The panel explored what this "new client reality" looks like in practice. General counsel and corporate legal leaders from organizations including Burges Salmon, Macquarie Capital, and dentsu described a world where AI-enhanced legal services are assumed, not celebrated. Clients don't want to hear that your firm is "exploring AI." They want to know that AI is already embedded in how you deliver legal work—and that it's making their outcomes better.
A separate GC workshop examined AI's practical impact on the relationship between general counsel and law firms, focusing on measurable outcomes rather than hype. The discussion covered distinguishing efficiency claims from actual measurable legal outcomes, budget tensions between cost reduction expectations and revenue preservation, ethical billing considerations in AI-enabled workflows, and measuring value beyond hours—including risk mitigation, matter progression, and client governance alignment.
The transparency conversation was particularly nuanced. Panelists discussed whether and how firms should disclose AI usage in client communications and engagement letters. The emerging consensus is that transparency is both an ethical obligation and a competitive advantage—clients appreciate knowing how their work is being done, and proactive disclosure builds trust. Quality and defensibility under professional responsibility rules remain non-negotiable, and guardrails including internal oversight, human review protocols, and privilege protections must be visible and auditable.

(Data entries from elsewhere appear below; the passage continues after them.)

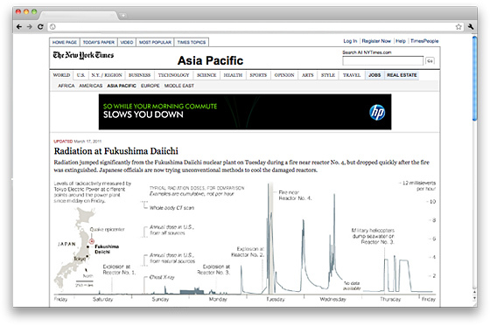
Task: Click The New York Times logo
Action: (x=83, y=55)
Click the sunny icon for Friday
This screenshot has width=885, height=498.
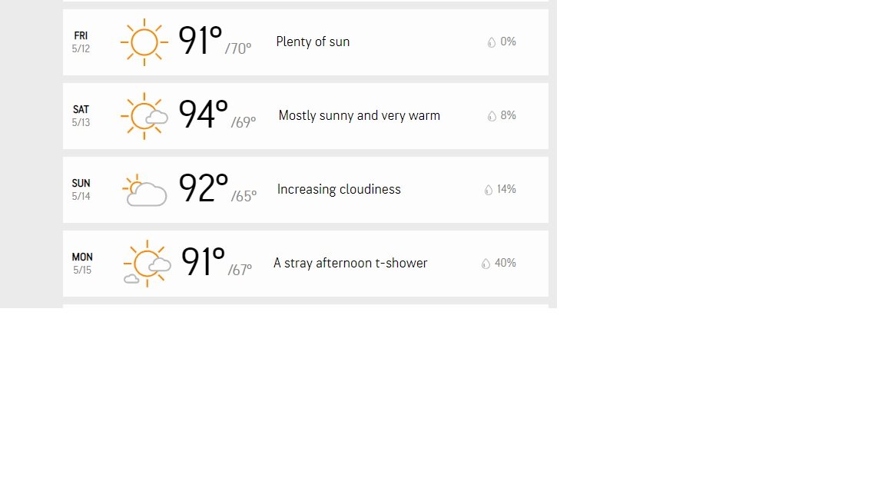pos(144,42)
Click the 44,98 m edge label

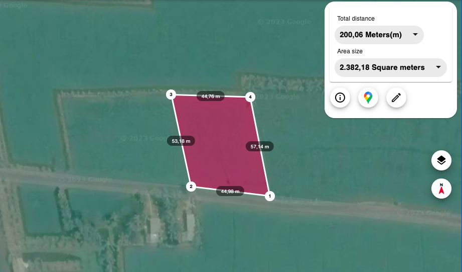click(230, 192)
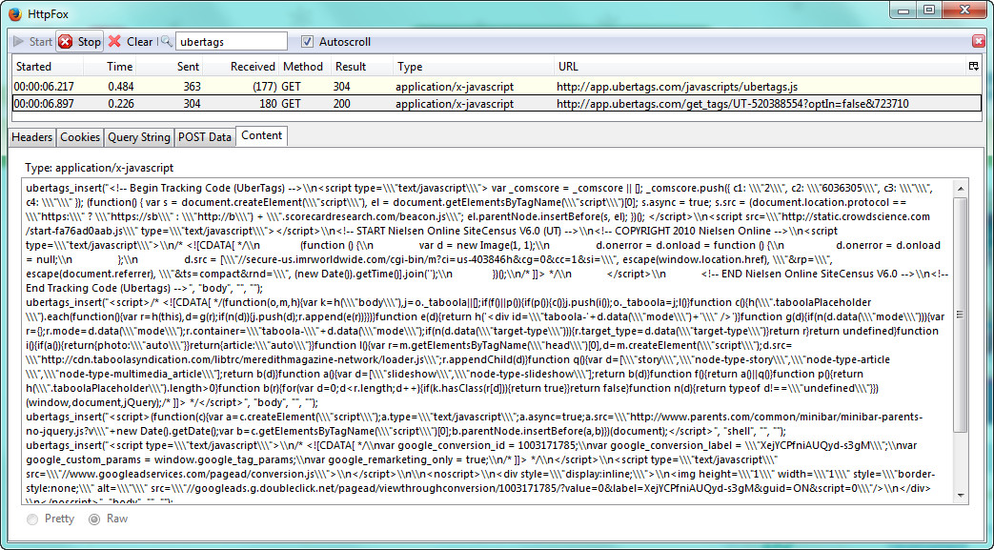Select the Pretty radio button
Image resolution: width=994 pixels, height=550 pixels.
click(34, 519)
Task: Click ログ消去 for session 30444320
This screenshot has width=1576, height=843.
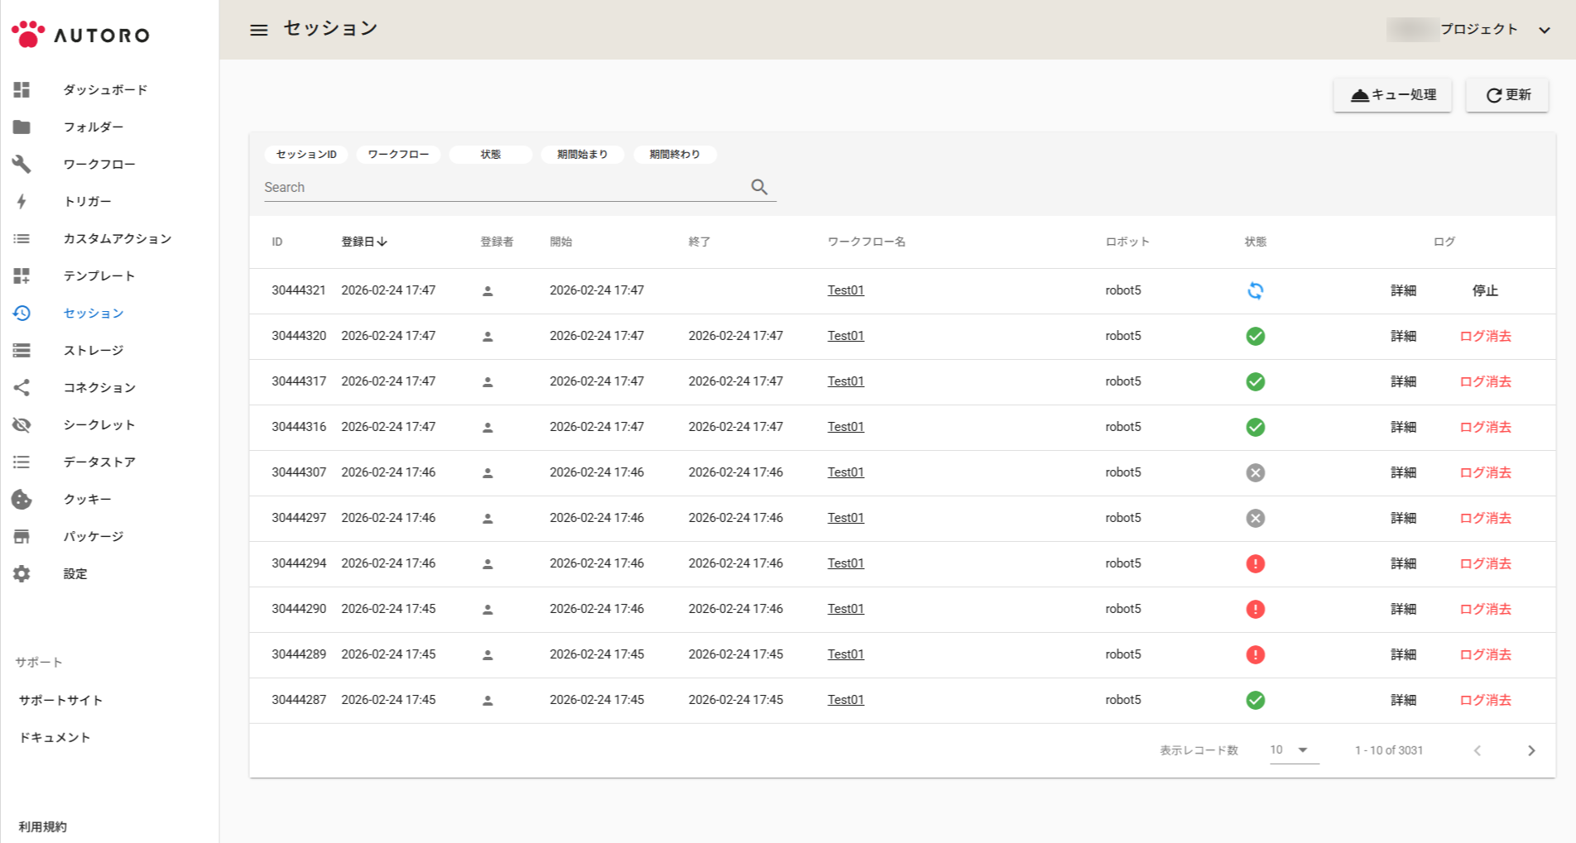Action: [1485, 336]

The session on redefining client service in the AI age brought together law firm leaders and legal technology executives to explore how firms are using AI tools to enhance client relationships, improve responsiveness, and deliver greater value. The conversation was practical and grounded: this isn't about futuristic possibilities. It's about what leading firms are doing right now to meet rising client expectations.

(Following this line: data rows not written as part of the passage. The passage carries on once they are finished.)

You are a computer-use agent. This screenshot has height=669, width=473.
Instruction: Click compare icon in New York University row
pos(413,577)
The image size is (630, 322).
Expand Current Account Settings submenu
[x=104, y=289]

For litigation teams specifically, meeting these expectations requires AI that understands the full case—not just isolated tasks. When a client asks for a status update, they expect a response informed by the complete matter history, not a summary based on the last email thread. When they ask for a strategic recommendation, they expect it to reflect the full picture of the evidence, the case law, and the opposing party's position. Delivering on that expectation requires context infrastructure that carries knowledge forward across the entire matter lifecycle.
The key takeaway from LegalWeek was that ethical influence is built and sustained over time. Long-term impact depends on trust, clarity of role, and consistent reinforcement of ethical standards. The firms that build AI into their service delivery model—transparently, defensibly, and with genuine focus on client outcomes—will define the next era of legal practice.
This article draws on session summaries from LegalWeek 2026, held March 9–12, 2026 in New York City. The views expressed are those of Advocacy.